A police officer stopped Edward Streiff after he left a suspected drug house. The officer discovered Streiff had an outstanding warrant, searched him (legally), and discovered he was carrying illegal drugs. The Court held 5-3 in Utah v. Strieff that even though the initial stop was illegal, the drug evidence could be admissible against Streiff in a trial. The attenuation doctrine is an exception to the exclusionary rule. Per that doctrine, “[e]vidence is admissible when the connection between unconstitutional police conduct [here the illegal stop] and the evidence is remote or has been interrupted by some intervening circumstance [here finding the warrant].” The Court first concluded that the discovery of a valid, pre-existing, untainted arrest warrant triggered the attenuation doctrine. The Court, applying a three-factor test articulated in Brown v. Illinois (1975), then concluded that the discovery of the warrant “was [a] sufficient intervening event to break the causal chain” between the unlawful stop and the discovery of drugs. Proximity in time between the initially unlawful stop and the search favored suppressing the evidence. But the other factors in this case, “intervening circumstances” and the lack of purposeful and flagrant police misconduct, weighed strongly in favor of the State. The warrant was an intervening factor in this case because it was valid, it predated the stop, and it was entirely unconnected to the stop.

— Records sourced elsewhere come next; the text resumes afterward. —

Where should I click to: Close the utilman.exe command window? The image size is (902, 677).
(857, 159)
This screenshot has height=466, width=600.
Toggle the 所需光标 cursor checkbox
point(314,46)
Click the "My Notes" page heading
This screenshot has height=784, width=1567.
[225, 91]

In Birchfield v. North Dakota,* the Court held 5-3 that states may criminalize an arrestee’s refusal to take a warrantless breath test. If states criminalize the refusal to take a blood test, police must obtain a warrant. Per the search-incident-to-arrest exception, police officers are allowed to search an arrestee’s person, without first obtaining a warrant, to protect officer safety or evidence. To determine if this exception applies, the Court weighed the degree to which the search “intrudes upon an individual’s privacy” with the need to promote “legitimate government interests.” The Court concluded the privacy intrusion of breath tests was minimal but the privacy intrusion of blood tests was not. “[W]hile humans exhale air from their lungs many times per minute, humans do not continually shed blood.” For this reason the Court concluded if states criminalize the refusal to take a blood test, police must obtain a warrant.

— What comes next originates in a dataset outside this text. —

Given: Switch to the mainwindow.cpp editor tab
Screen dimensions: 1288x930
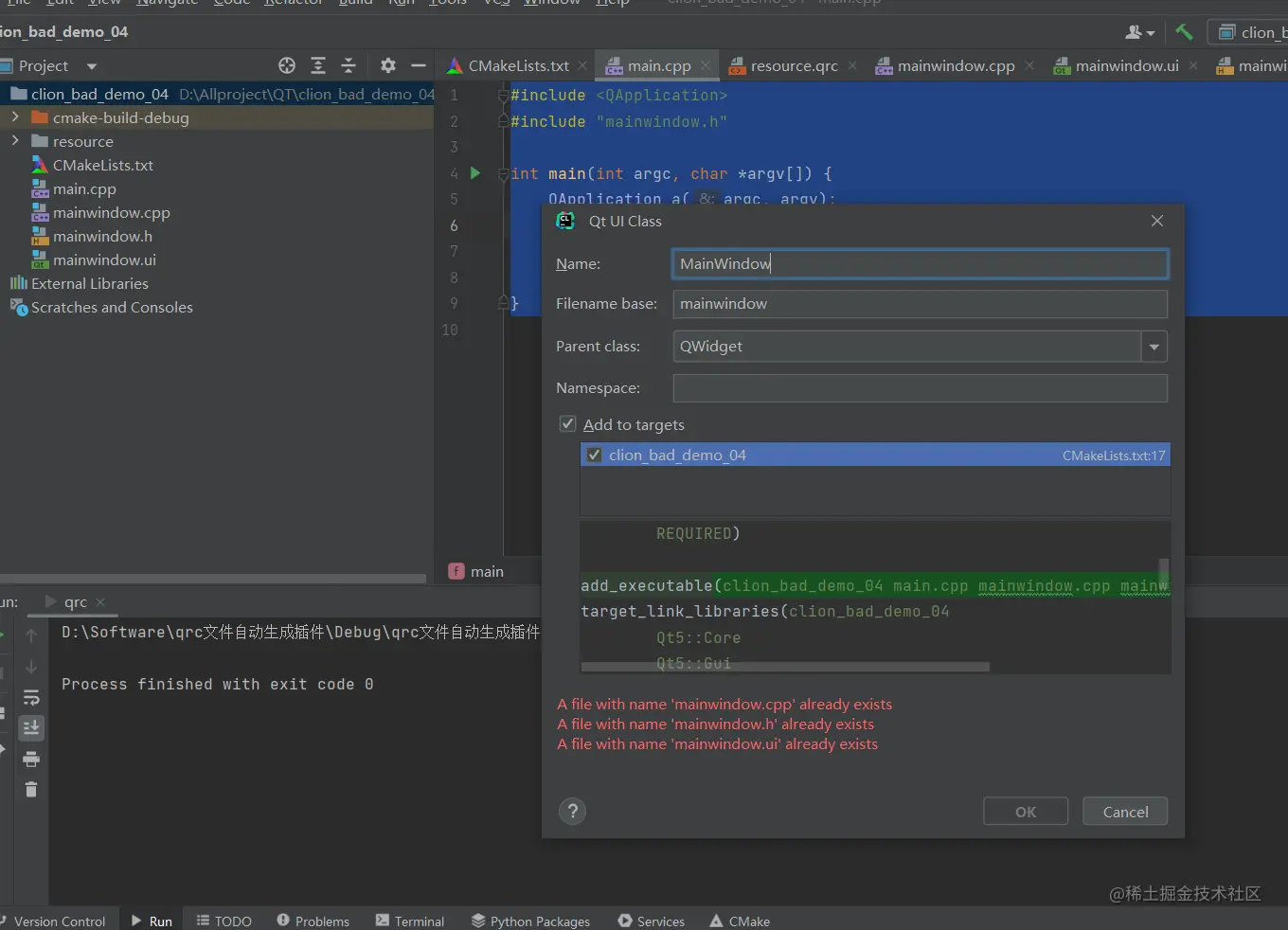Looking at the screenshot, I should [955, 65].
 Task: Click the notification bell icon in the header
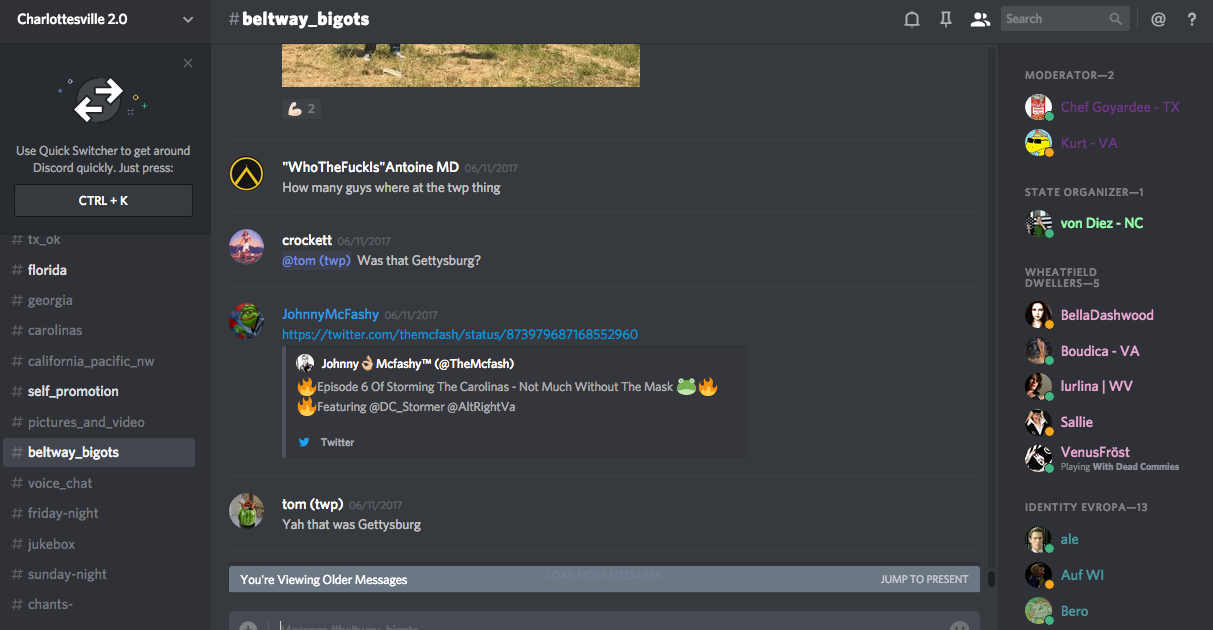click(911, 19)
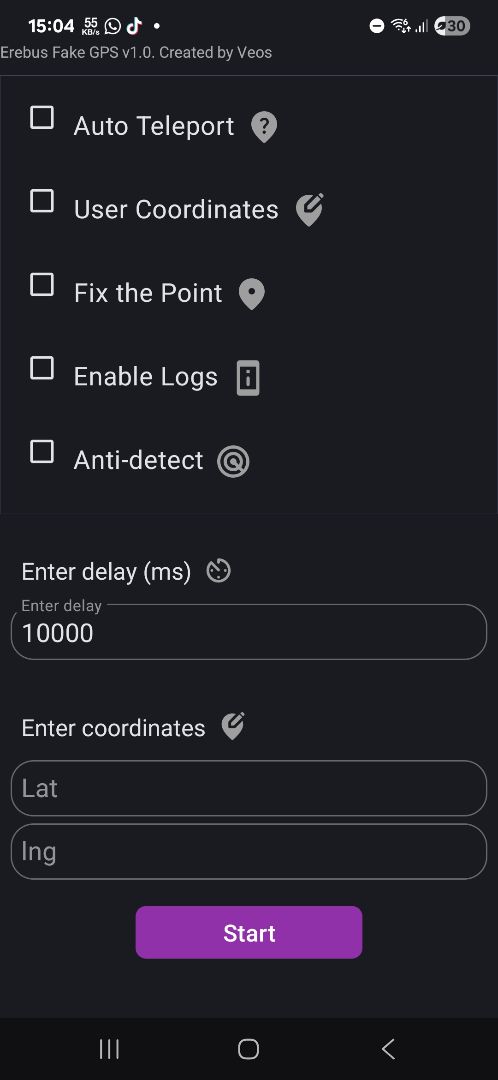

In Heffernan v. City of Paterson, New Jersey,* the Court held 6-2 that a public employer violates the First Amendment when it acts on a mistaken belief that an employee engaged in First Amendment protected political activity. Police officer Jeffery Heffernan worked in the office of the police chief. The mayor was running for reelection against a friend of Heffernan’s, Lawrence Spagnola. Heffernan was demoted after another member of the police force saw Heffernan picking up a Spagnola yard sign and talking to the Spagnola campaign manager and staff. Heffernan was picking up the sign for his bedridden mother. The Court agreed that Heffernan has a First Amendment claim even though he engaged in no political activity protected by the First Amendment, because the City’s motive was to retaliate against Heffernan for political activity. In Waters v. Churchill (1994), the employer mistakenly believed the employee engaged in personal gossip rather than protected speech on a matter of public concern. The Court upheld the employee’s dismissal focusing on the employer’s motive.

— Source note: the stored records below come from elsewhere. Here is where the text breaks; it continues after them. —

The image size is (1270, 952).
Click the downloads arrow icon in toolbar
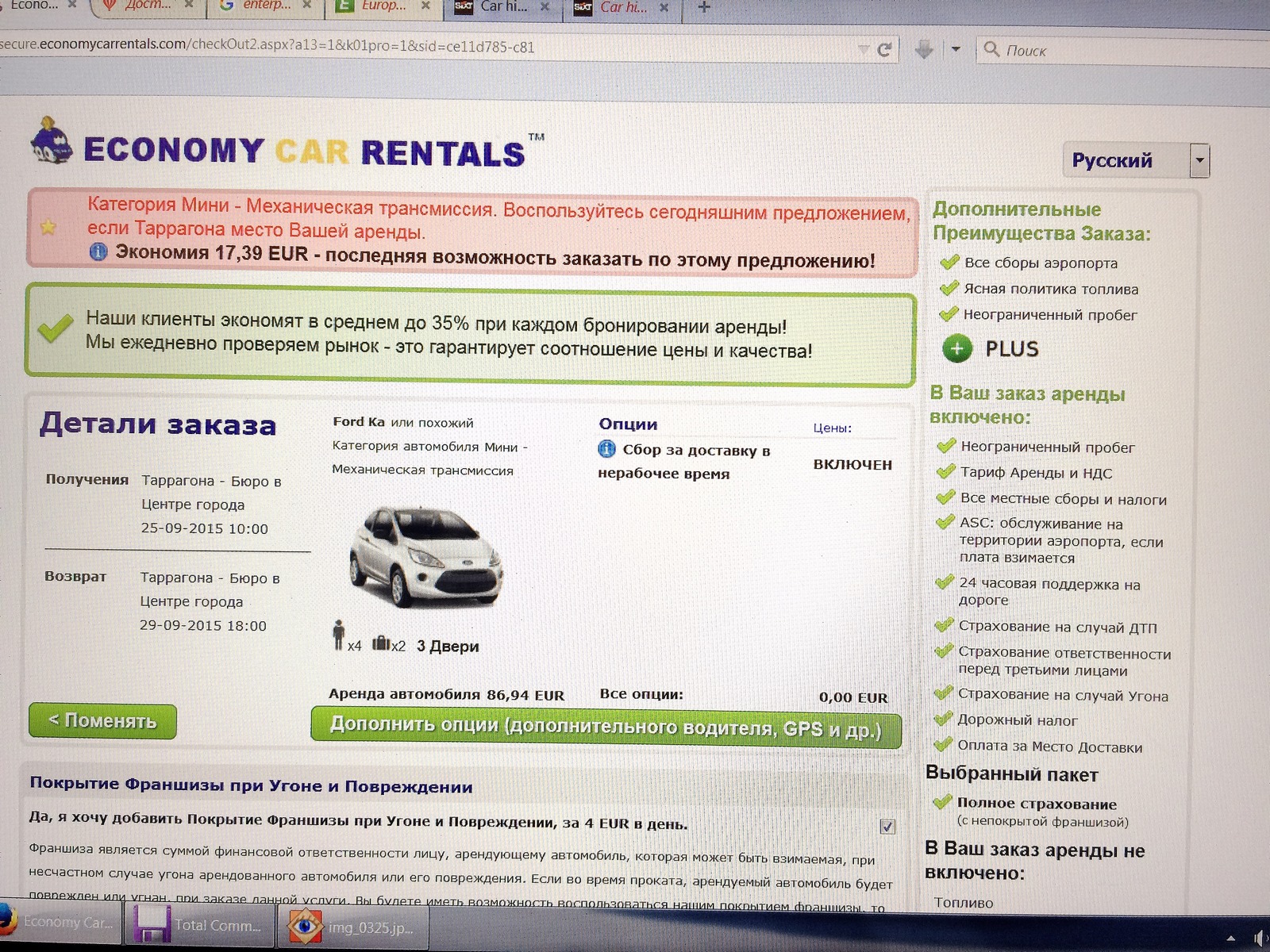coord(924,50)
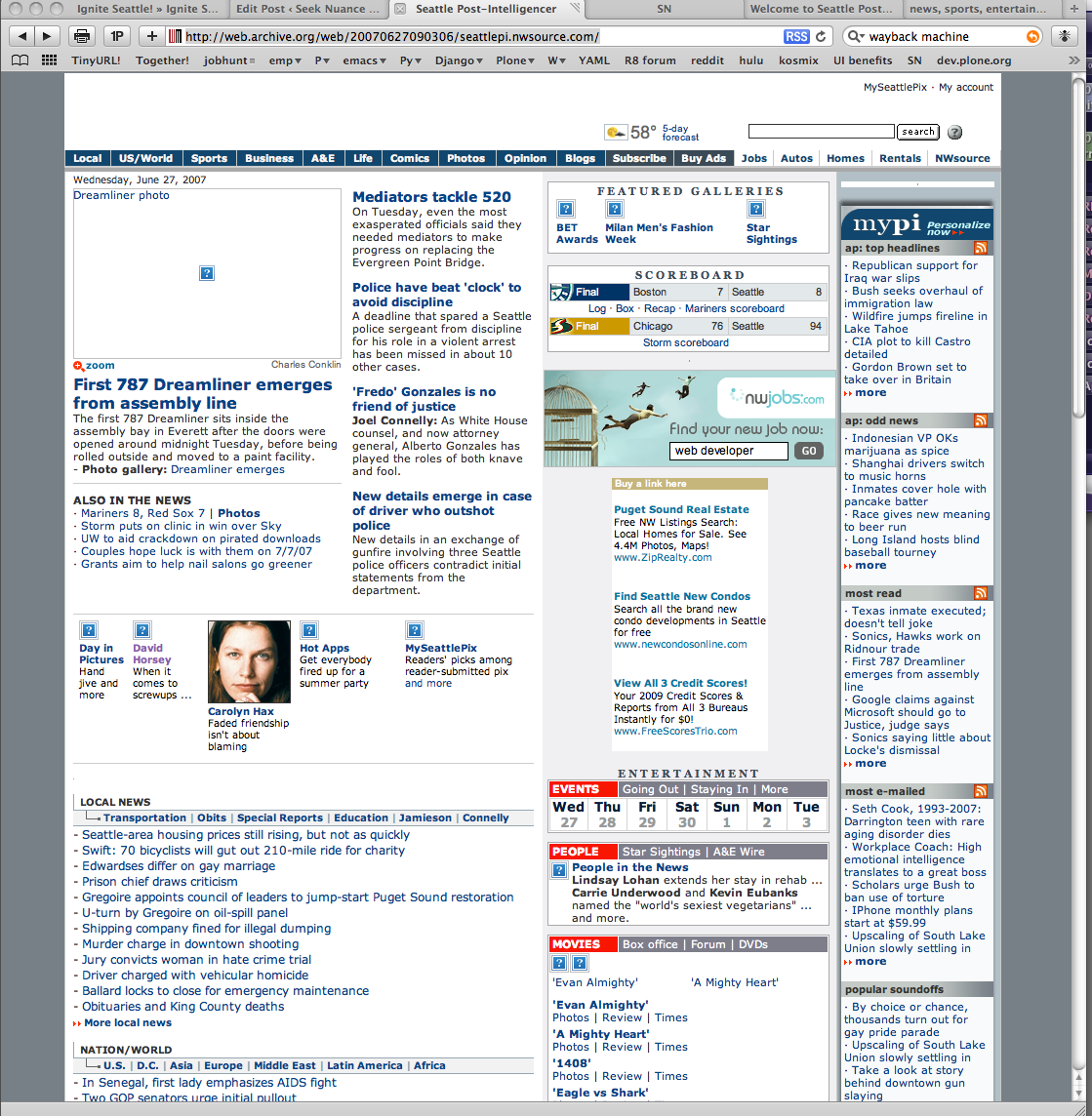This screenshot has height=1116, width=1092.
Task: Click into the site search text field
Action: click(821, 132)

In CRST Van Expedited v. EEOC, the Court ruled that employers who prevail in Title VII employment discrimination cases may recover attorney’s fees if they are able to “rebuff” employee’s claims for any reason—including reasons not related to the merits of the claims. The lower court dismissed the sexual harassment claims of 67 women because the Equal Employment Opportunity Commission (EEOC), who represented the women, failed to meet its statutory obligation to investigate the allegations and conciliate with their employer, CRST Van Expedited. The lower court concluded that for CRST to be a prevailing party eligible to recover attorney’s fees, the court would have had to have ruled “on the merits” of the employees’ claims, which it did not. The Court disagreed, concluding that employers may prevail “even if the court’s final judgment rejects the plaintiff’s claim for a nonmerits reason.” “Common sense” indicates that an employer may prevail regardless of whether the case is disposed of “on the merits.” An employer’s objective is to rebuff an employee’s claim, “irrespective of the precise reason for the court’s decision.”
In Green v. Brennan, the Court held 7-1 that the clock begins to run on when an employee must start the process of bringing a constructive discharge case, after the employee resigns. Nonfederal employees have up to 300 days “of the matter alleged to be discriminatory” to file a charge of discrimination with the Equal Employment Opportunity Commission (EEOC). The lower court held that the timeline to contact the EEOC is triggered by the employer’s last discriminatory act. The Court noted in its analysis that the “matter alleged to be discriminatory” language in the Title VI regulations is “not particularly helpful” in determining when the timeline is triggered. But the standard rule for when statutes of limitations begin to run is when a plaintiff has a “complete and present cause of action.” Plaintiffs can’t bring constructive discharge claims until they resign. The Court also noted that nothing in the regulations indicate the standard rule should be displaced, and starting the clock on complaining to the EEOC before a plaintiff can sue makes little sense.
In James v. City of Boise, the Court reversed the Idaho Supreme Court’s refusal to follow Supreme Court precedent. Per 42 U.S.C. §1988, courts have discretion to grant attorney’s fees to prevailing parties in civil right lawsuits filed under 42 U.S.C. §1983. In Hughes v. Rowe (1980), the Court interpreted §1988 to permit prevailing defendants to only recover in suits if the plaintiff’s lawsuit was “frivolous, unreasonable, or without foundation.” The Idaho Supreme Court concluded it was not bound by Hughes and awarded attorney’s fees to a prevailing defendant without first determining whether the plaintiff’s lawsuit was frivolous. The Court reversed the Idaho Supreme Court’s decision, reminding it that it is bound by the Supreme Court’s interpretation of federal law.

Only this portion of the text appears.